Il conviendrait tout d'abord de définir la stratégie portuaire de l'État en outre-mer. Le Conseil de coordination interportuaire Antilles-Guyane (CCIAG) se réunira le 2 juin 2016 en Martinique. Dans un rapport du CESE intitulé « Les ports ultramarins au carrefour des échanges mondiaux », j'ai suggéré d'inviter également les autorités portuaires de Saint-Barthélemy, de Saint-Martin, voire de Saint-Pierre-et-Miquelon à participer aux travaux du CCIAG, bien que ces ports n'aient pas le statut de grand port maritime (GPM).

Un autre enjeu serait de maintenir des lignes directes avec l'Europe, en privilégiant les axes suivants :

- bonnes conditions d'approvisionnement et maintien des capacités d'exportation (agricoles, agroalimentaires) ;

- complémentarité Martinique-Guadeloupe face à la concurrence des autres ports de la zone. À cet endroit, la politique de transbordement de containers nécessiterait d'être encouragée, bien que les volumes ne répondent pas à une demande des marchés domestiques, mais à des solutions très volatiles d'optimisation des dessertes (réduction de coûts directs et indirects) ;

- pour un « hub » de transbordement à Saint-Pierre-et-Miquelon : anticiper sur les potentialités d'activité et de développement que la position géographique de ce territoire lui offrirait d'ici quelques années, avec en particulier l'ouverture de la route du Nord-Ouest ;

- troisième étape d'extension du port de commerce de Galisbay à Saint-Martin : le port cherche à avoir l'envergure adéquate pour se positionner sur le transbordement qu'il fait déjà à petite échelle, mais l'ambition serait de le positionner comme une véritable plateforme de distribution vers les îles voisines ;

- projet de plateforme portuaire off-shore multi-usages en Guyane (POMU) et port énergétique à vocation industrielle notamment pour l'industrie minière dans l'Ouest Guyanais.

Un autre enjeu serait de moderniser la manutention. Sur ce sujet, une large concertation serait souhaitable, avec le ministère des outre-mer, le ministère de l'économie et des finances, le ministère des transports, les directeurs généraux des ports, ainsi que l'ensemble des armateurs et des organisations représentatives des salariés concernés, afin de définir une véritable stratégie visant la mise en place d'outils règlementaires et/ou législatifs de régulation et d'encadrement de la manutention portuaire, tenant compte du marché, du cadre social et de la situation économique et financière des ports.
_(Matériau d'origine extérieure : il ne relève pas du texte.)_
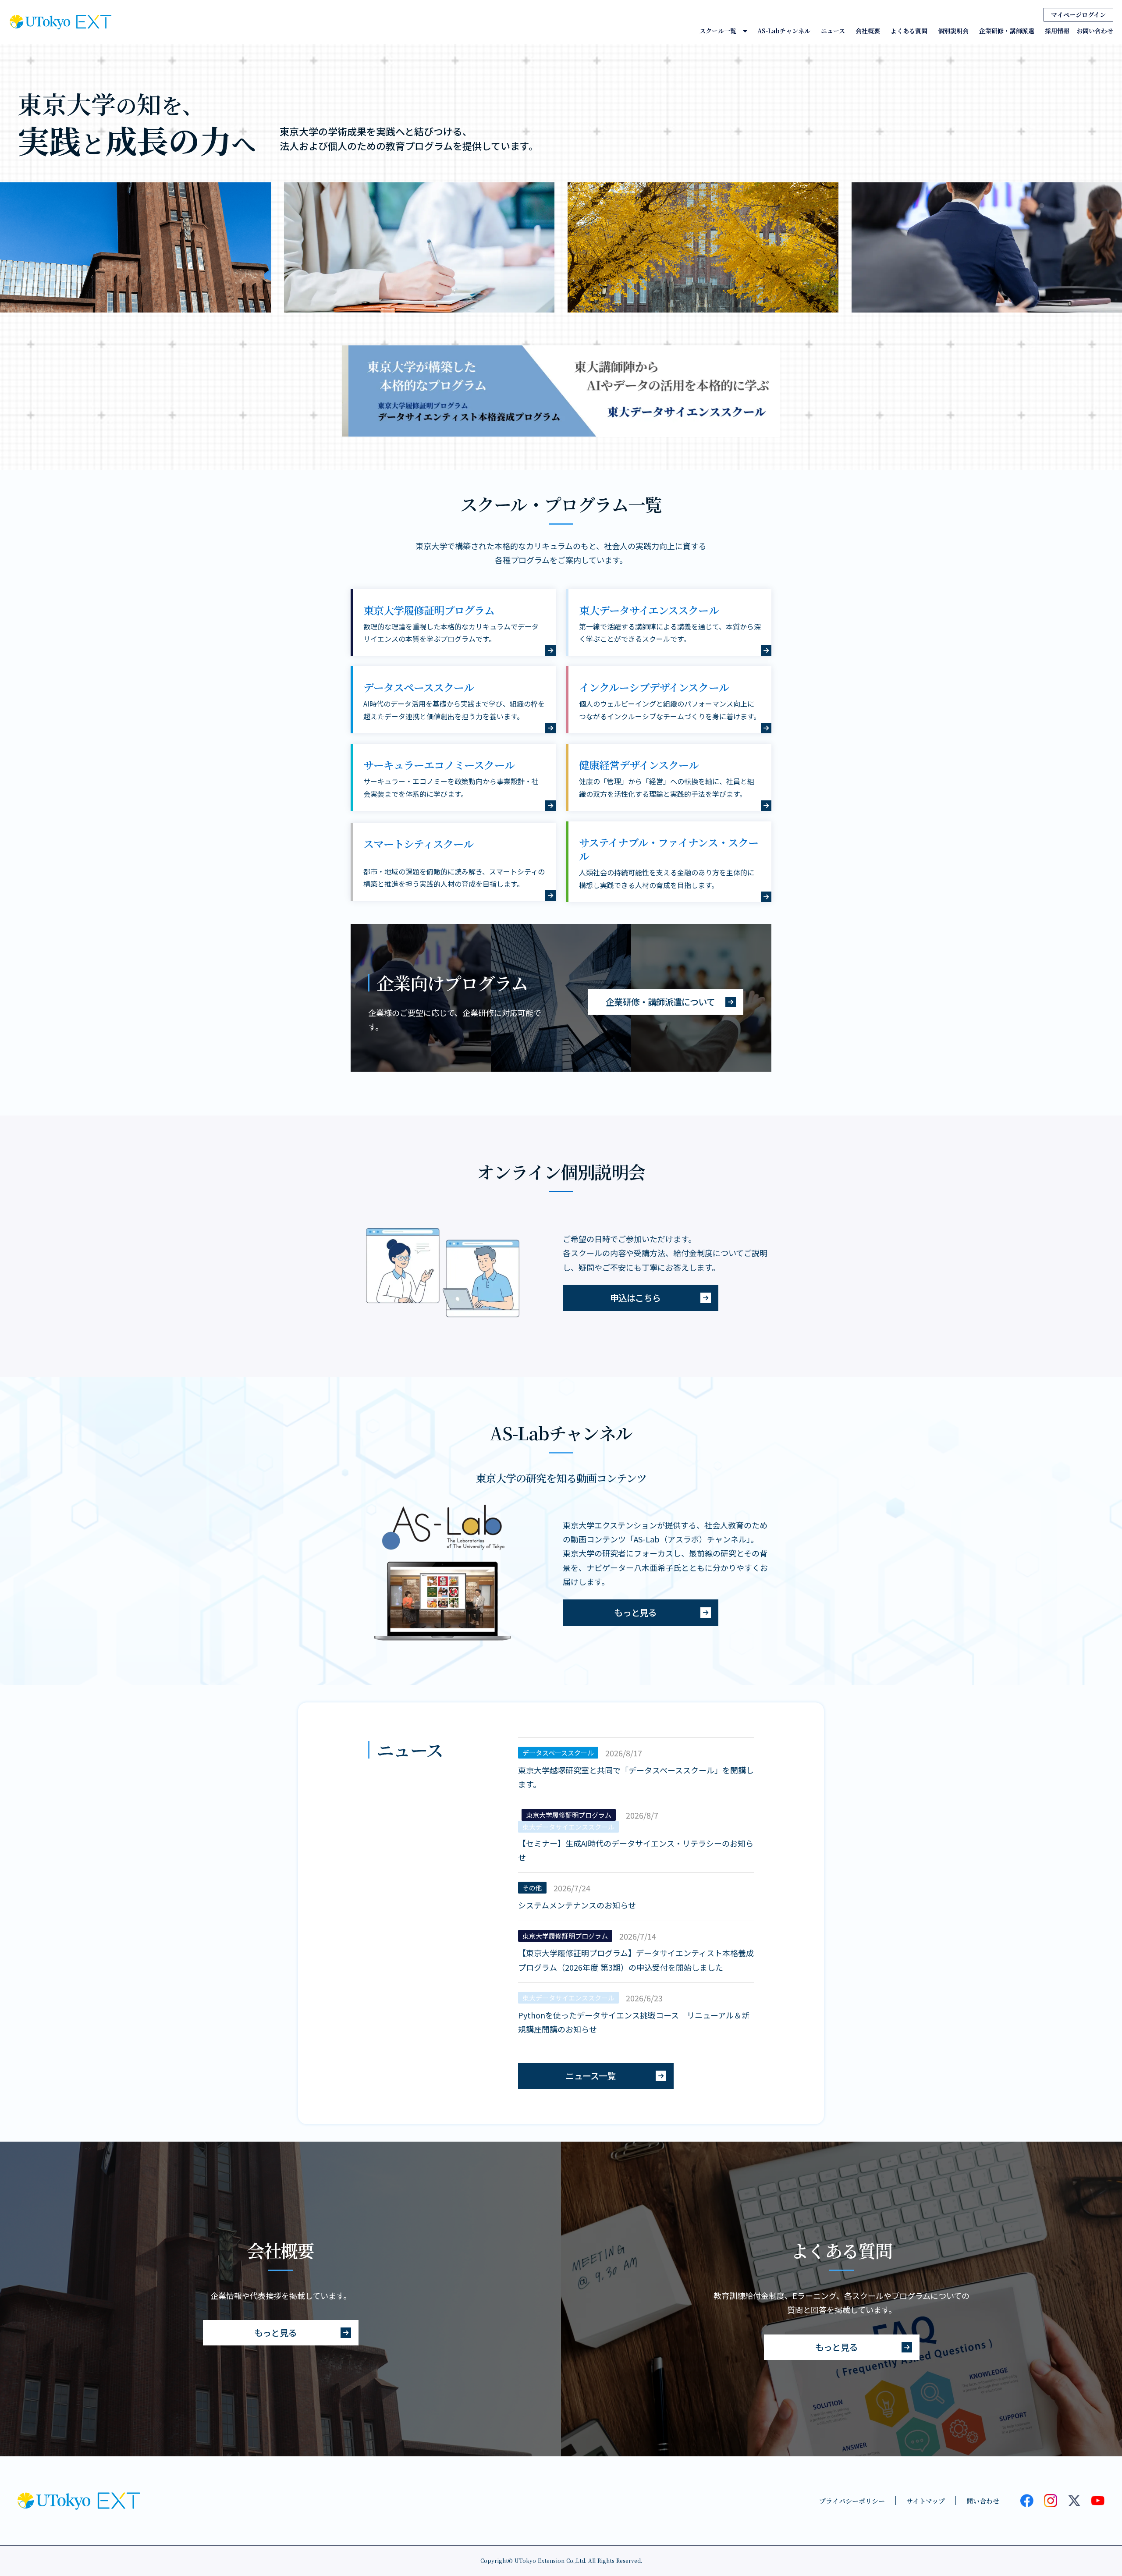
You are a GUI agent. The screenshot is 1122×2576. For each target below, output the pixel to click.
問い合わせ (982, 2500)
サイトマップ (925, 2500)
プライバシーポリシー (852, 2500)
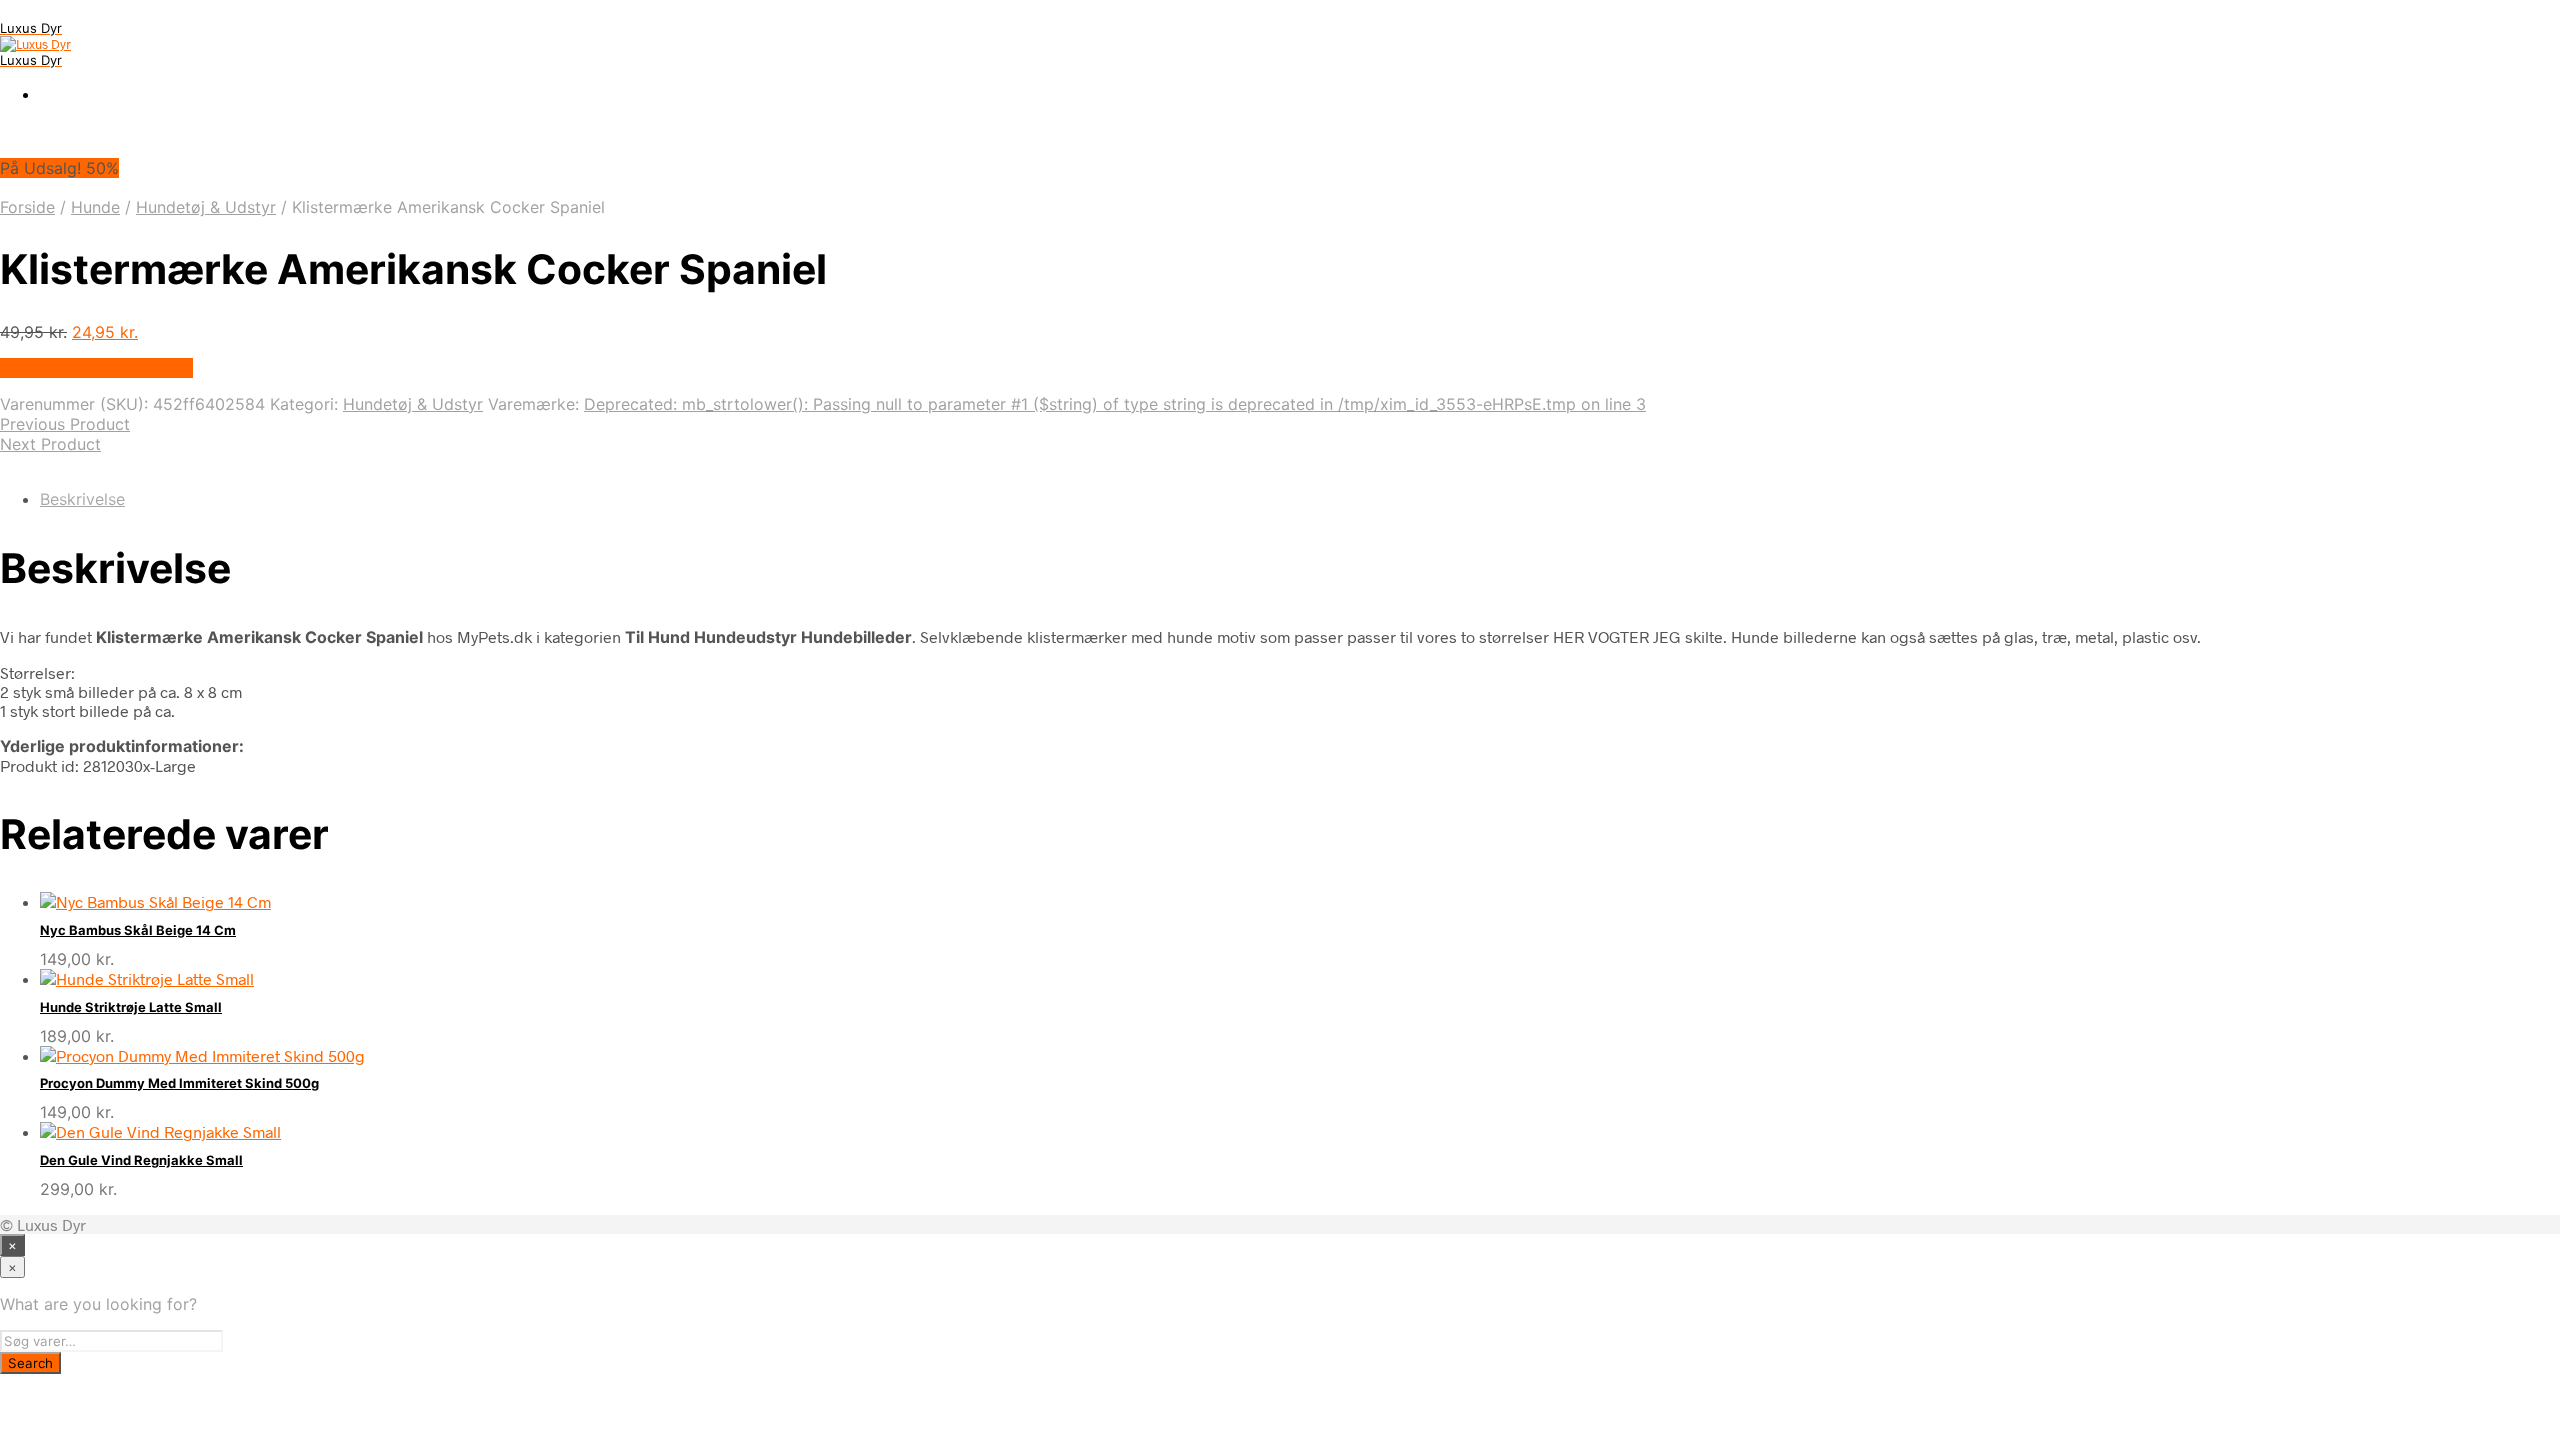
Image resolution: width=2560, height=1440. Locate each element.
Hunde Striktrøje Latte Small (131, 1007)
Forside (27, 207)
Il conviendrait également de renforcer les pratiques de transparence entre les armateurs, tout en restant vigilant sur les conditions de concurrence, sur les liaisons maritimes touchant les outre-mer, notamment lors de partages de capacité sur des navires affrétés par une seule compagnie.

Autour des questions foncières, l'enjeu serait de développer, à travers l'ensemble des dispositifs existants, en associant l'État, les ports et les collectivités, une planification en profondeur sur un territoire plus vaste que celui fixé par les limites portuaires.

La question de l'exonération des ports de taxes foncières fait également débat. À cet égard, l'enjeu serait de donner des marges de manoeuvre aux plateformes portuaires, pour leur permettre de se développer.

Concernant la biodiversité, l'environnement et l'économie circulaire maritime et portuaire, les efforts d'inventaire et de recherche autour des services rendus par les écosystèmes marins et terrestres nécessiteraient d'être poursuivis prioritairement, afin d'éclairer utilement les parties prenantes des projets stratégiques. En outre, une mutualisation de l'expertise environnementale entre les ports ultramarins apparaît indispensable. Enfin, les ports ultramarins nécessiteraient de s'inscrire dans la réflexion des territoires sur le développement des énergies renouvelables et de l'économie circulaire, en participant aux pôles d'innovation qui les concernent. Une loi sur l'économie bleue sera bientôt en application en ce sens.

Pour le développement du cabotage commercial, une mission d'étude nécessiterait d'être lancée pour analyser, sous l'angle technique, socio-économique, environnemental et financier, la faisabilité d'un système de connectivité par cabotage du Plateau des Guyanes à la Mer des Caraïbes (avec des rotations systématiques).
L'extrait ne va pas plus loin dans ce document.